Small software that's made up of small pieces is still big software. In fact, most big software systems in the last twenty years or so are built that way, but that doesn't eliminate the the complexity. It makes it manageable -- not cheap.
Big software is made up of inter-operating small pieces of software: subroutines and objects ;)
Breaking something into multiple processes doesn't magically reduce complexity. You can have the same architecture within one process or spread out among 50, and in the latter case you've actually added the complexity of some IPC layer and lifetime management for all of the different processes.
That's obviously not what you meant to say. You meant: break things down into the right abstract components such as to decrease coupling and increase cohesion. You meant: do it so well that Component A can be maintained by a team that doesn't even know about the existence of Component B. And that routine changes in the requirements for one don't require changes in the other. That's really hard, especially if your codebase is a coupled mess because you wanted to SHIP IT fast. It's very hard to make a business case for big refactoring ("So we're going to spend all of this money and at the end it's going to work the same way it does now, but maybe a bit better? Can't we just spend that money fixing bugs instead?"). Also, strong boundaries between components can ironically make it harder to refactor, when it turns out that a different breakdown makes more sense. And God-forbid that other projects have taken dependencies on the components, further tying your hands.
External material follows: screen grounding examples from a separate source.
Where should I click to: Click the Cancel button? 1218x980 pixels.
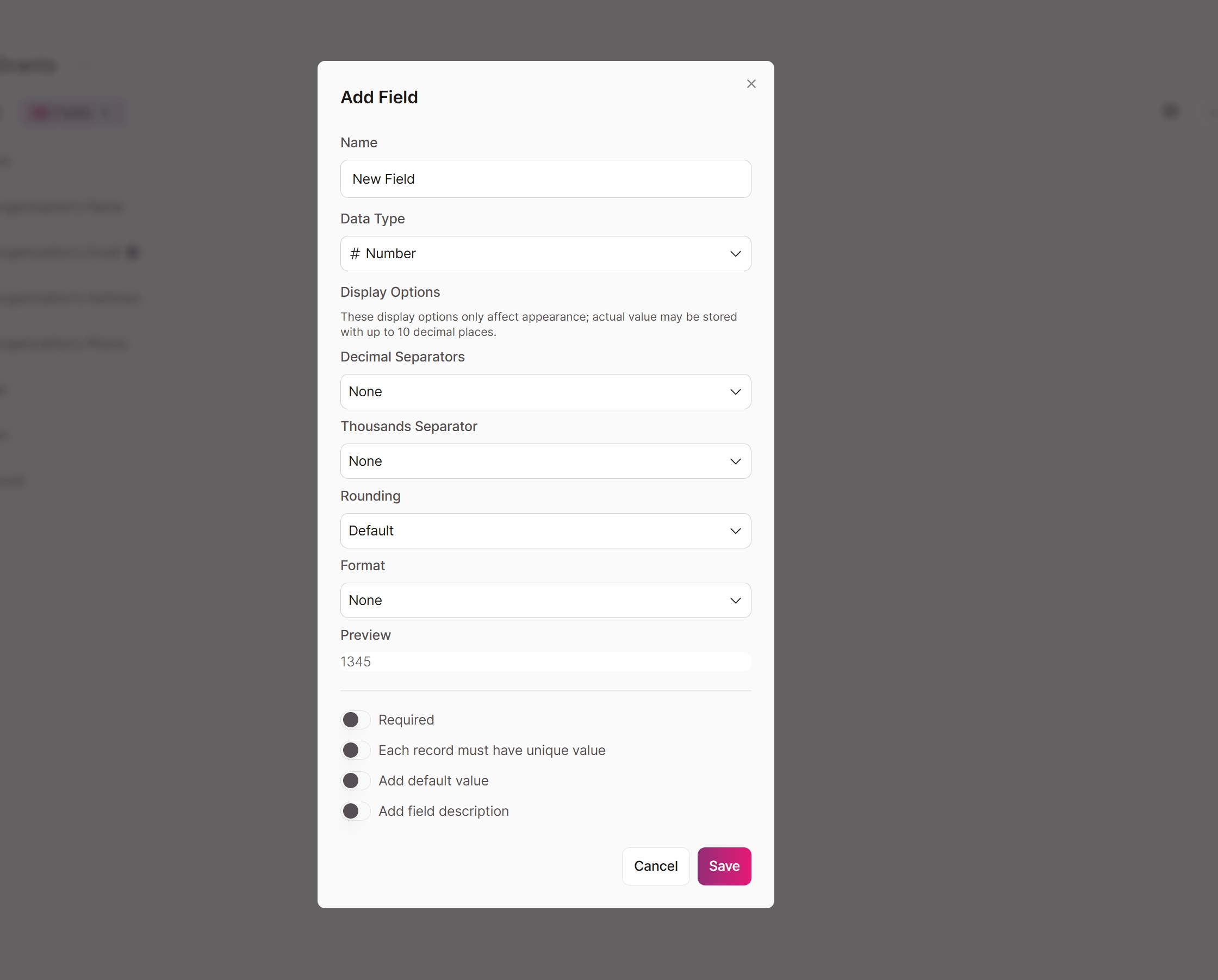tap(655, 866)
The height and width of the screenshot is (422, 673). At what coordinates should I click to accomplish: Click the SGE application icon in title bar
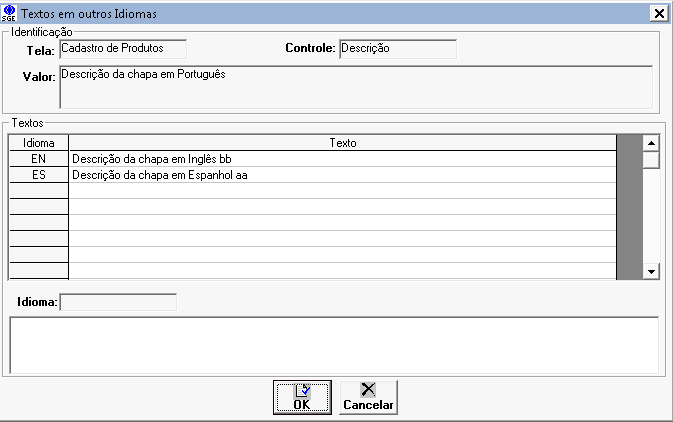(x=10, y=13)
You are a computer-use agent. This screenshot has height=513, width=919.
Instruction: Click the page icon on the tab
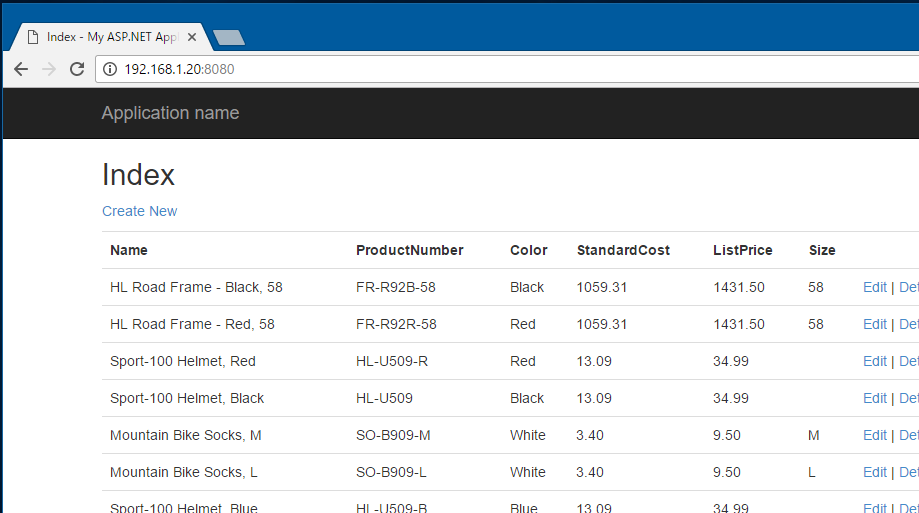(x=33, y=37)
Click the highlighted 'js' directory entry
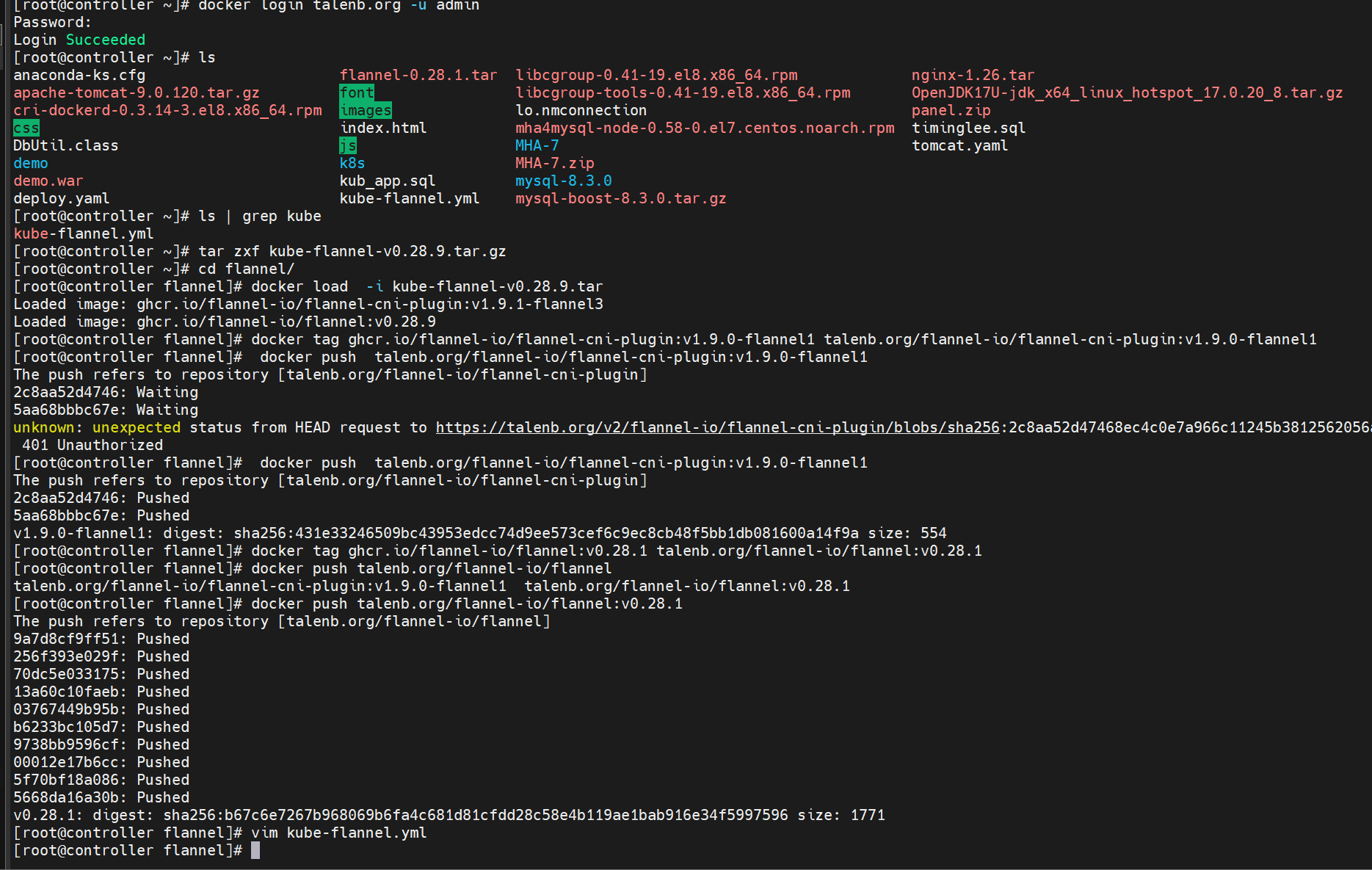This screenshot has height=870, width=1372. (x=348, y=145)
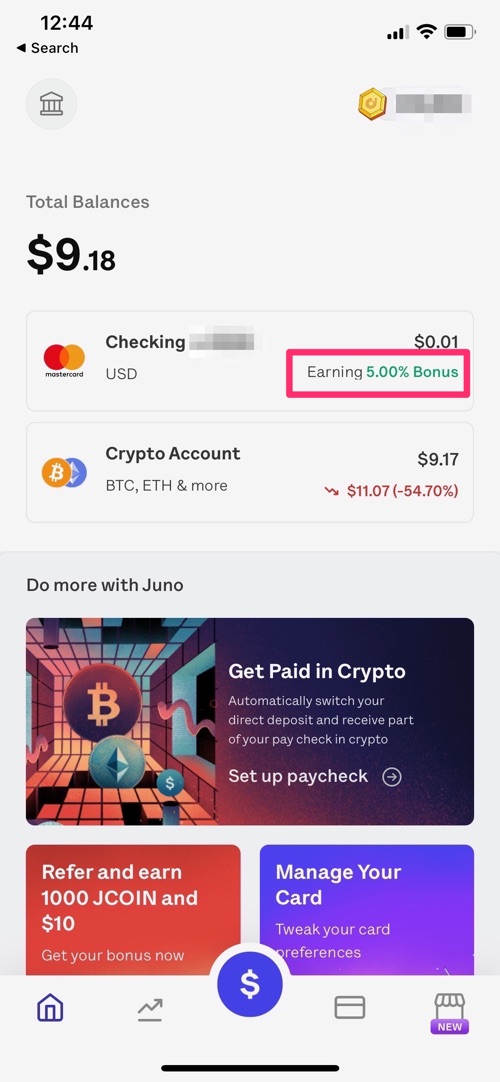Viewport: 500px width, 1082px height.
Task: Open the store icon labeled NEW
Action: (450, 1013)

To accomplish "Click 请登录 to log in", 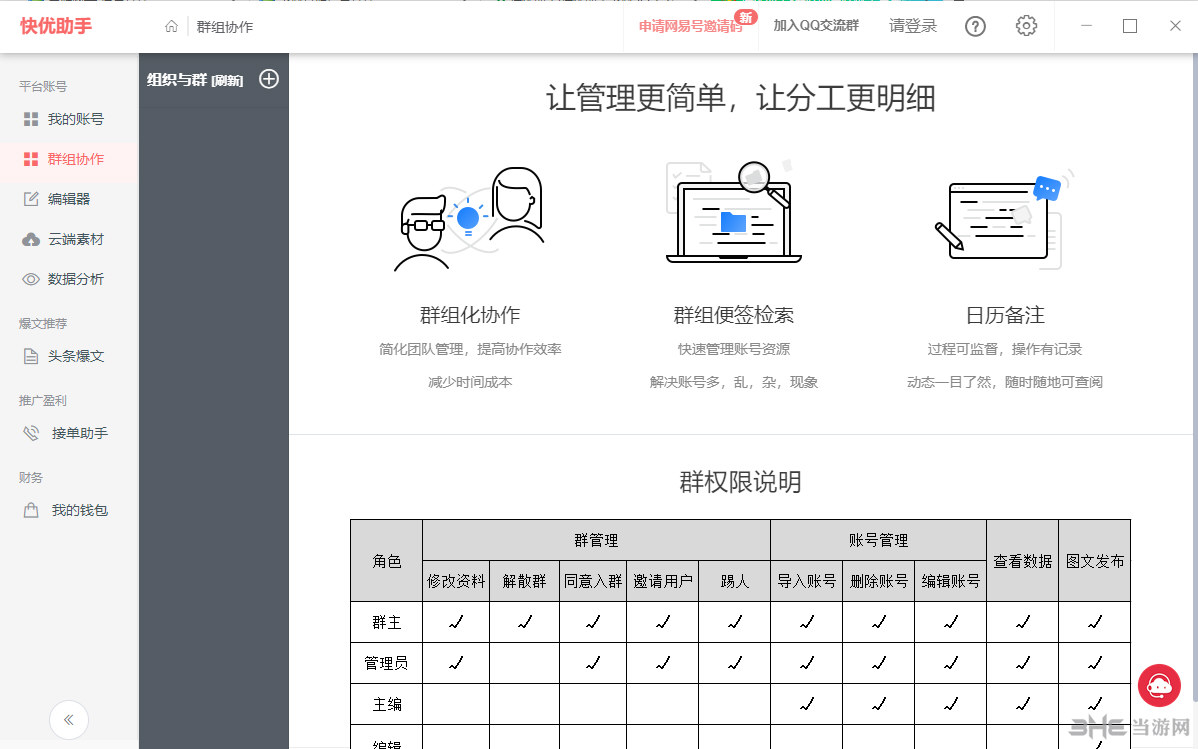I will tap(912, 26).
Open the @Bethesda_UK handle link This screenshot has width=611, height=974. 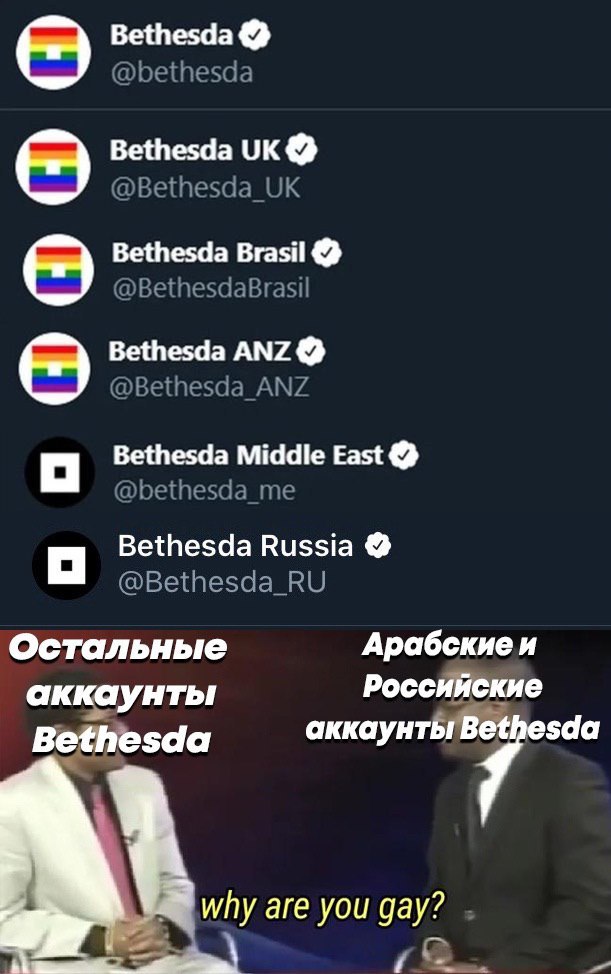click(206, 188)
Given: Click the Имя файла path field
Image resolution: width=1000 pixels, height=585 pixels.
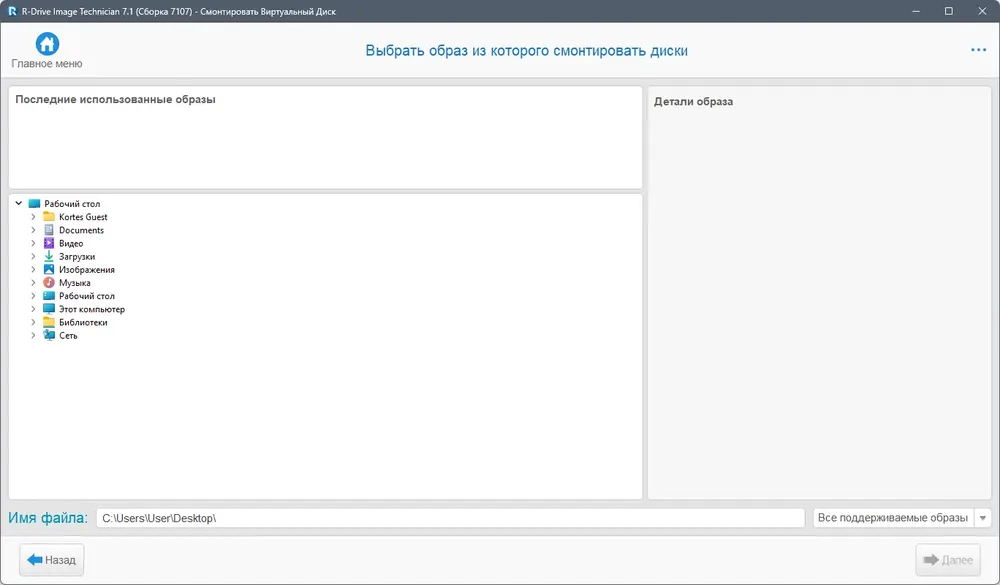Looking at the screenshot, I should pyautogui.click(x=450, y=518).
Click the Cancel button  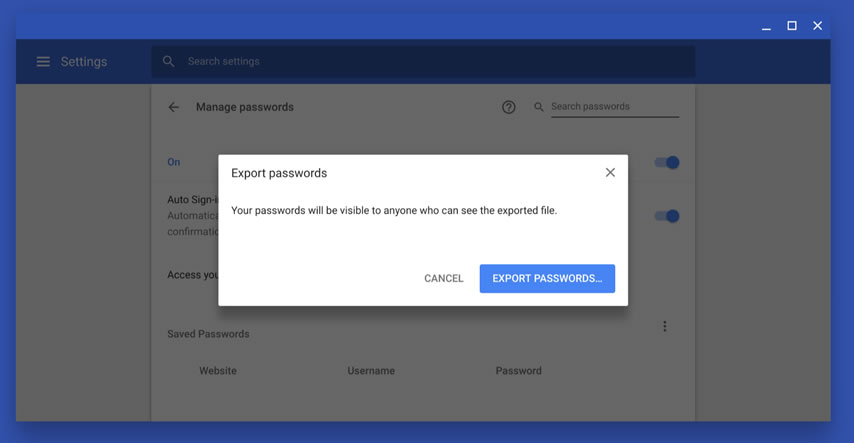tap(444, 278)
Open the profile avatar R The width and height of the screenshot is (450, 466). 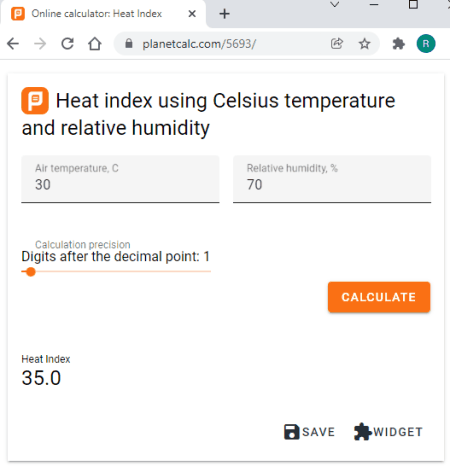coord(426,44)
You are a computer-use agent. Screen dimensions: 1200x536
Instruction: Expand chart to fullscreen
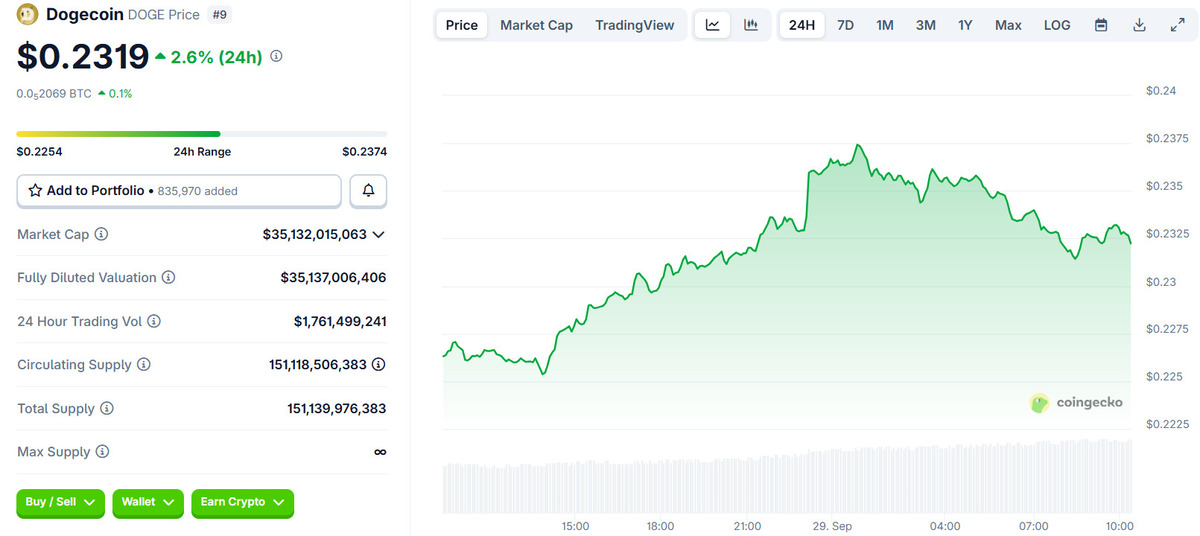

If this was like traditional engineering, you'd have some massive upfront planning effort, dozens of committees, reviews by regulators, massive fault tolerance, etc. You'd then have a (hopefully) mini version of this same process every time requirements change or technical limitations get in the way of your original plan. Five years later you release your shiny piece of modular enterprise software. But your competitor shipped their big monolithic alternative that GetsTheJobDone in a quarter of the time and price. A good example of this is that all of the successful operating systems have monolithic kernels, even though academics and researchers favor microkernels.
So you're right, there's no reason why big software can't be made up of a bunch of small software, but there are a lot of reasons why it sometimes isn't.
> Breaking something into multiple processes doesn't magically reduce complexity.
Actually, it does.
If you break up a complex system into communicating processes then for each and every process you have a clearly defined set of inputs and outputs, memory protection, the ability to run multiple instances seamlessly without mucking around with threads and a very much reduced scope.
Decomposition into multiple communicating processes is an extremely powerful tool to reduce complexity.
Yes, it reduces complexity considerably, but nearly all big systems are already built this way and are still very complex. You cannot use this approach to eliminate complexity, i.e. make the cost linear with the system size.
Some domains where software is used to yield a tremendous economic impact are so complex that even with all complexity-management approaches at our disposal, the cost of creating them still grows super-linearly with their size.
If there are n abstract features to the system, all dependent on almost all others, you have an order of n^2 interactions. Whether you make every function its own simple communicating process, or bundle a few of them together (shifting complexity into a process) the abstract complexity of the system is still n^2.
Yes, it reduces complexity considerably, but nearly all big systems are already built this way and are still very complex.
complexity is a function of interactions. multiple processes won't do much for you if every one communicates with everybody else.
If there are n abstract features to the system, all dependent on almost all others [...].
the discussion has been about using process separation as an aid in preventing accidental complexity arising from improper coupling introduced as a shortcut so this looks a little disingenuous. my response is that if you separate every function into its own simple process, a misbehaving function need not take down the whole group.
on the improper-coupling-reduction front, process separation is apparently paramount to success, see eg. sendmail vs postfix.
Let me put it another way. Many of the software systems that make the biggest economic contributions have a very high essential complexity, and so their cost grows super-linearly with their size.
That's true, but if you architect it well you should still be able to have an overview with every program as a functional block and inside the programs the scope should be limited enough that they are easy to understand. It's all a matter of balance. Good examples of such systems: message switches, telephone installations, routers, large scale web applications and so on. These are all very suitable to such decomposition into communicating processes.
Sure, but I think the author's point about "diseconomy" of scale still stands even when the large system is composed of small parts (and pretty much all large software systems in at least the last 20 years have been composed of small parts).
You could make the exact same claim about any bespoke piece of technology. What does it cost to make one new car? one aircraft? one piece of electronics? one moon rocket? one satellite?
It's all economies of scale that come into play as soon as you can ramp up the volume. And that's where software wins hands down, in spite of all the up-front costs.